Ce changement réduirait considérablement le nombre de places disponibles pour les nouveaux migrants à moins que le quota global ne soit doublé, un résultat qui semble peu probable compte tenu des conditions politiques et économiques actuelles.
Les migrants ont déjà la liberté de rendre visite à leurs proches quand ils le souhaitent, et la règle proposée créerait des perturbations inutiles. Plus critiquement, l'absence de six mois interférerait avec le processus de regroupement familial, qui, selon la loi actuelle, n'est possible qu'après deux années consécutives de résidence légale. Avec des départs obligatoires tous les deux ans, les travailleurs n'accumuleraient jamais le temps nécessaire pour se qualifier pour amener leur famille en Lituanie.

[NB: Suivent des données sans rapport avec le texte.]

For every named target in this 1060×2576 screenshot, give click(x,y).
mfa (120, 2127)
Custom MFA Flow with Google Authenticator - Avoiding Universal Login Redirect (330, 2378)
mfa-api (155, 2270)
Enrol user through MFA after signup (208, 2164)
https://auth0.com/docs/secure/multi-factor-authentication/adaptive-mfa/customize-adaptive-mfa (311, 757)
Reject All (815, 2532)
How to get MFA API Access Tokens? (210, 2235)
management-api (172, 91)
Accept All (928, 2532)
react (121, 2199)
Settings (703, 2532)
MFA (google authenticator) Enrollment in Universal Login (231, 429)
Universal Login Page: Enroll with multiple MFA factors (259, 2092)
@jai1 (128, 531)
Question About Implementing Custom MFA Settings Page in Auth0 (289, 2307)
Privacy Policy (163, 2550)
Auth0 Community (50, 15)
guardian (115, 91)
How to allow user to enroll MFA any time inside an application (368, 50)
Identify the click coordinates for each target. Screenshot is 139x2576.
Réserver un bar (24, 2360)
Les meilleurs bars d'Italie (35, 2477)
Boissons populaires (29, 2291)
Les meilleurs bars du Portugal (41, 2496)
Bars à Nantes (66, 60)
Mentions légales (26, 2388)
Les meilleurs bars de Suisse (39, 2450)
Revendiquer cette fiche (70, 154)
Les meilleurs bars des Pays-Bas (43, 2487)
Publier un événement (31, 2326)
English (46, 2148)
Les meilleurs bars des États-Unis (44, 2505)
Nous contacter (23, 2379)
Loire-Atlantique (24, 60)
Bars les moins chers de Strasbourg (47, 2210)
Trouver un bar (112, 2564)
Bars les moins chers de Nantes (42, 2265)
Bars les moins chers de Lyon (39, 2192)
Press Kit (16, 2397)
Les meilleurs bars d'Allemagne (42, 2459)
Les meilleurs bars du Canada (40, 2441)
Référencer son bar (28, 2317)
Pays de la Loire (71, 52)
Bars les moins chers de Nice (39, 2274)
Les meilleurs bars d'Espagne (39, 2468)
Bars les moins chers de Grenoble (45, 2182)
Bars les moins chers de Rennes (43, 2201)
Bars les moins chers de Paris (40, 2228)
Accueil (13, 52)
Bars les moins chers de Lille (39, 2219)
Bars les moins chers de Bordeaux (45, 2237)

Le sociologue Karolis Žibas, fondateur de l'ONG Diversity Development Group, a souligné que les affirmations concernant un point de basculement de 10% pour les populations migrantes, autrefois émises par le maire de Vilnius Valdas Benkunskas, sont basées sur des hypothèses non vérifiées. Žibas soutient que la ségrégation et la ghettoïsation proviennent de problèmes structurels tels que l'abordabilité du logement, la discrimination et les disparités éducatives plutôt que de la simple présence d'un certain pourcentage d'étrangers.
Skirmantas Bikelis, chercheur principal à l'Institut de droit du Centre lituanien des sciences sociales, a fait écho à des préoccupations similaires. Dans un article d'opinion, il souligne comment le débat actuel sur l'immigration réduit souvent les dynamiques sociales complexes à des mesures simplistes, ce qui pourrait induire en erreur la perception du public. Il exhorte les décideurs à prendre en compte les réalités nuancées de l'intégration et de la cohésion sociale, plutôt que de s'appuyer sur des seuils arbitraires.
Alors que certains fonctionnaires suggèrent que la politique est conçue pour encourager les séjours temporaires et les retours périodiques, d'autres avertissent qu'elle pourrait dissuader la main-d'œuvre qualifiée d'entrer dans le pays.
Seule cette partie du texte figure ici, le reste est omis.